In 2014, the launch of the product line coincided with a critical point in Brazil’s recent history, one that created a demand for his solutions on an unprecedented scale. Sao Paolo suffered a huge water crisis onset by what was termed the “worst drought in eight decades.” The city’s reservoirs were decreased by a staggering 95% percent, affecting more than 22 million individuals.  

Piipee utilizes statistics to demonstrate the individual contribution of water consumption per person. Ezequiel explained, “Every 24 hours, more than 10 billion flushes are pressed, consuming more than 60 billion liters of clean water. More than 80% of water consumption is to eliminate urine.” Put another way, if everyone flushed their toilets in a Manhattan apartment building at the same time, the pipes would actually break because no plumbing system is equipped to handle that much pressure. Using Piipee solutions would not only neutralize the urine and conserve our water supplies but would also annually save companies millions of dollars. Furthermore, Piipee also implements a four-month plan to change the behavioral habits of flushing to guarantee the success of the product for investors. 

COVID-19 has posed another threat to Brazil and its economy, a threat that has left no part of the world untouched. With the Brazilian government becoming increasingly lenient on strict deadlines, Ezequiel is relieved and grateful that he won’t need to furlough any employees. Instead, he needs only to decrease their work hours. Ezequiel dedicates much of his time, especially now, to ensure that the distribution of his products does not get disrupted: the Sao Paolo water reserves must remain un-threatened.  As COVID-19 presses on, Ezequiel’s business model also has a new focus. With the demand for sanitation products exponentially increasing across the globe while supply decreases, Ezequiel is focusing on new branding, slogans, and even a new formula for cleaning products that are less harmful to the environment. 

Becoming a UN SDG Young Leader meant bringing credibility to his company and to the SDGs in Brazil.

“I believed in the impact. I was so focused on saving water that people in Brazil called me the ‘Pee’ guy.” As Ezequiel furthered his work as a Young Leader, he saw that the challenge of making the SDGs relatable to his community was also a challenge in other parts of the world. Having the distinct title of ‘Young Leader’ would help show his country that the work he was trying to do was important, not just in Brazil, but around the world. This was what he found most rewarding. 

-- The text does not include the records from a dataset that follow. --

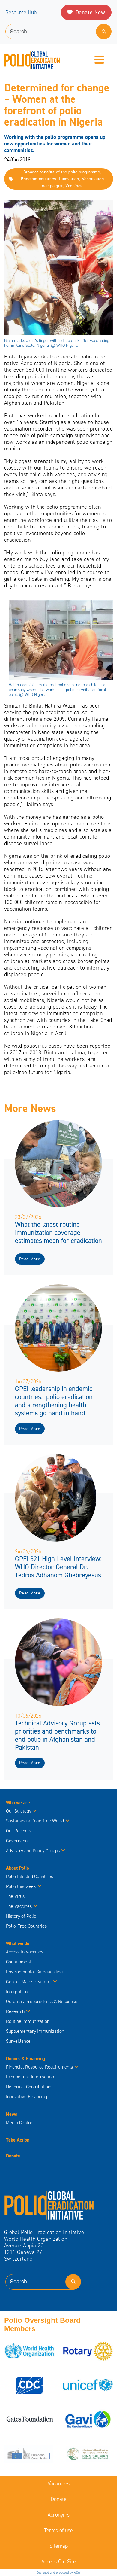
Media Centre (19, 2122)
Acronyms (59, 2514)
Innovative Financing (26, 2096)
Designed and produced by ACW (59, 2572)
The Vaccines (19, 1906)
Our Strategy (18, 1811)
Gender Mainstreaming (28, 1981)
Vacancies (59, 2483)
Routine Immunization (28, 2021)
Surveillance (18, 2041)
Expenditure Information (30, 2077)
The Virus (15, 1896)
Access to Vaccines (25, 1952)
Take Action (17, 2140)
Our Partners (19, 1831)
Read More (29, 1259)
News (11, 2114)
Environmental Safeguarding (34, 1972)
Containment (18, 1962)
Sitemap (59, 2546)
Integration (17, 1991)
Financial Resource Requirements (39, 2067)
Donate (13, 2156)
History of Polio (21, 1916)
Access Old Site (58, 2561)
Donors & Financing (25, 2058)
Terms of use (58, 2530)
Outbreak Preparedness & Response (41, 2001)
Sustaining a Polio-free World (35, 1821)
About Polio (17, 1868)
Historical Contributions (29, 2087)
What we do (17, 1943)
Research (15, 2011)
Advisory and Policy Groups (33, 1850)
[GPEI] (49, 2205)
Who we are (18, 1802)
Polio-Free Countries (26, 1926)
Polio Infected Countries (29, 1876)
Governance (18, 1841)
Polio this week (21, 1886)
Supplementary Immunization (35, 2031)
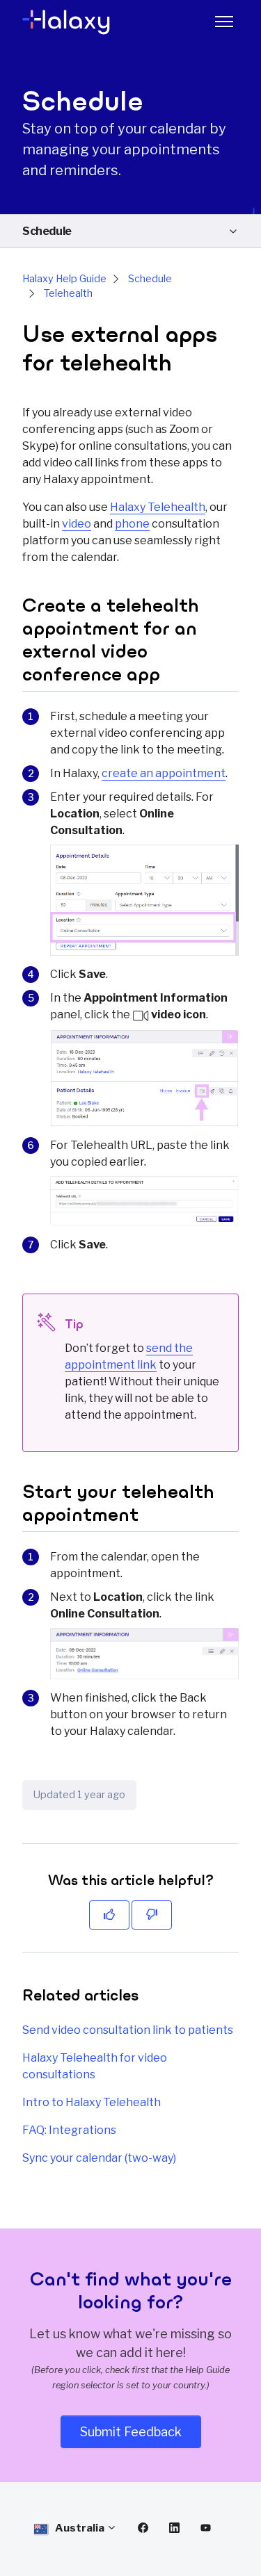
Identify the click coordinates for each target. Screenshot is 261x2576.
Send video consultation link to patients (127, 2030)
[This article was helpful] (109, 1915)
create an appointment (164, 773)
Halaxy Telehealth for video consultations (94, 2066)
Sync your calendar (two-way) (99, 2158)
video (76, 523)
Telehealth (68, 293)
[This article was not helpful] (152, 1915)
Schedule (47, 231)
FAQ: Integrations (69, 2130)
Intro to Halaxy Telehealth (91, 2102)
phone (132, 523)
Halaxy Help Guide (64, 278)
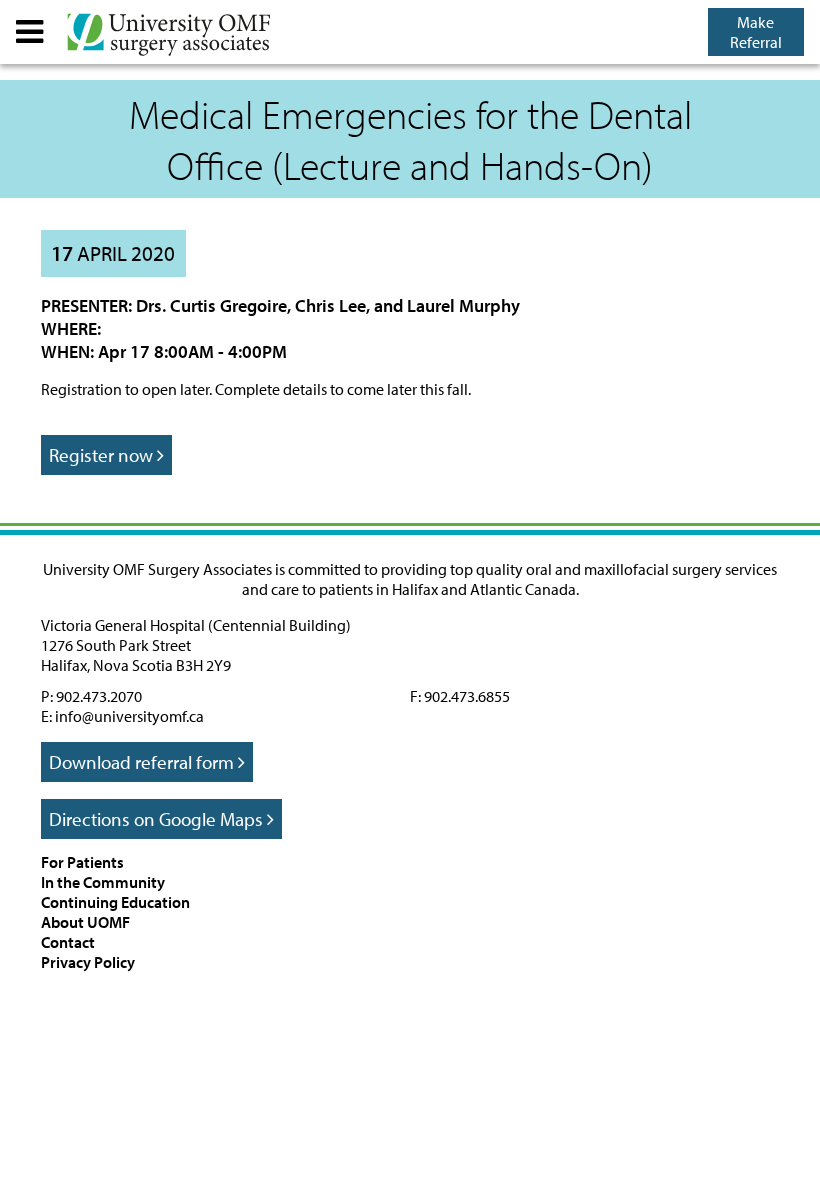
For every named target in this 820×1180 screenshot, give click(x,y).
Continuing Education (115, 902)
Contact (68, 942)
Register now (103, 455)
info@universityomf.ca (129, 716)
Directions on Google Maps (158, 819)
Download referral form (143, 762)
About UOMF (85, 922)
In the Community (103, 882)
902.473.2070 (99, 696)
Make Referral (756, 32)
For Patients (82, 862)
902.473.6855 (467, 696)
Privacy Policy (88, 962)
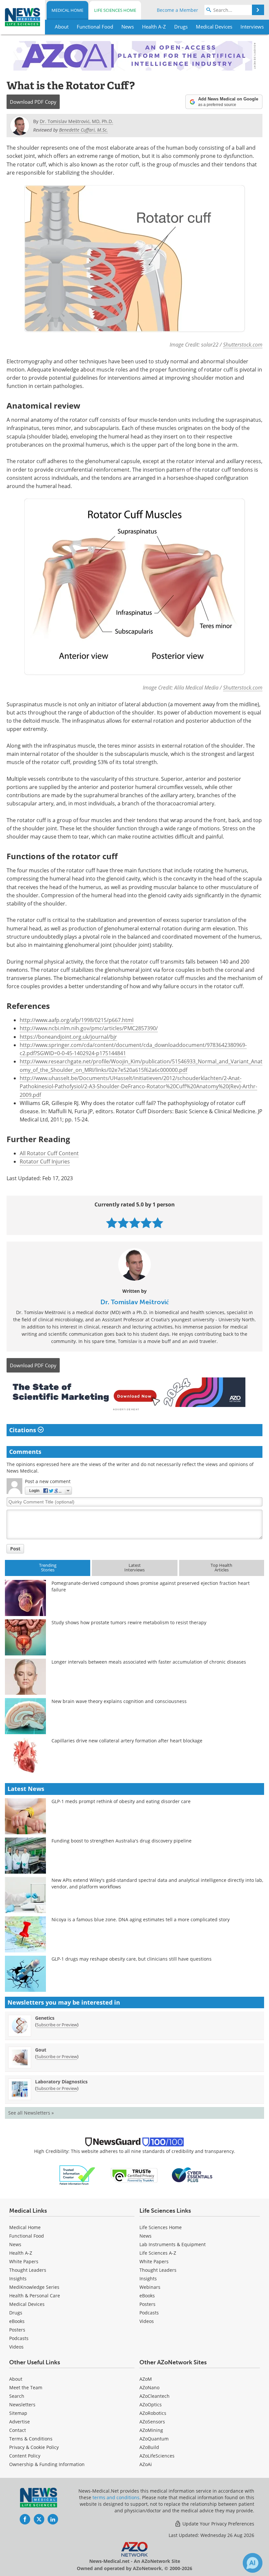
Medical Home (67, 10)
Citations (23, 1430)
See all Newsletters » (31, 2113)
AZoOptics (150, 2404)
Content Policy (24, 2456)
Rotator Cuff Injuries (45, 1161)
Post (15, 1548)
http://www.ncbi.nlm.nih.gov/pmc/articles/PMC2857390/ (89, 1028)
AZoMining (151, 2430)
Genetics (44, 2018)
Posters (17, 2330)
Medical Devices (27, 2304)
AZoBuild (149, 2447)
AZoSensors (152, 2421)
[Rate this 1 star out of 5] (111, 1222)
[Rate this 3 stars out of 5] (134, 1222)
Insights (18, 2278)
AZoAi (145, 2464)
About (15, 2379)
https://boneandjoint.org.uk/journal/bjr (68, 1036)
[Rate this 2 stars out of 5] (123, 1222)
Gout (40, 2050)
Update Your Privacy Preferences (217, 2524)
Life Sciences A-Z (157, 2253)
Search (16, 2396)
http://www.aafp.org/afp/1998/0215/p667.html (77, 1020)
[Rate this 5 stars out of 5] (157, 1222)
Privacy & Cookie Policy (34, 2447)
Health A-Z (20, 2253)
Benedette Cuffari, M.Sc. (83, 130)
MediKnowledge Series (34, 2287)
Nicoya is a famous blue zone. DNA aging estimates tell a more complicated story (141, 1919)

Ezequiel’s only regret is not having enough time to do it all and study the different branches of the UN: the reach of the United Nations is vast. Fortunately, Ezequiel’s passion does not end with his tenure as a UN SDG Young Leader. Both Ezequiel and UNA-USA demonstrate that the passion for bringing about social justice and preserving human rights has no deadline, and its reach knows no bounds. 

The takeaway for UNA-USA members: Continue utilizing your networks to bring about social change and to champion the SDGs to your community. As UNA-USA members, we are part of a larger movement that is helping to spread awareness of the SDGs, just like Ezequiel.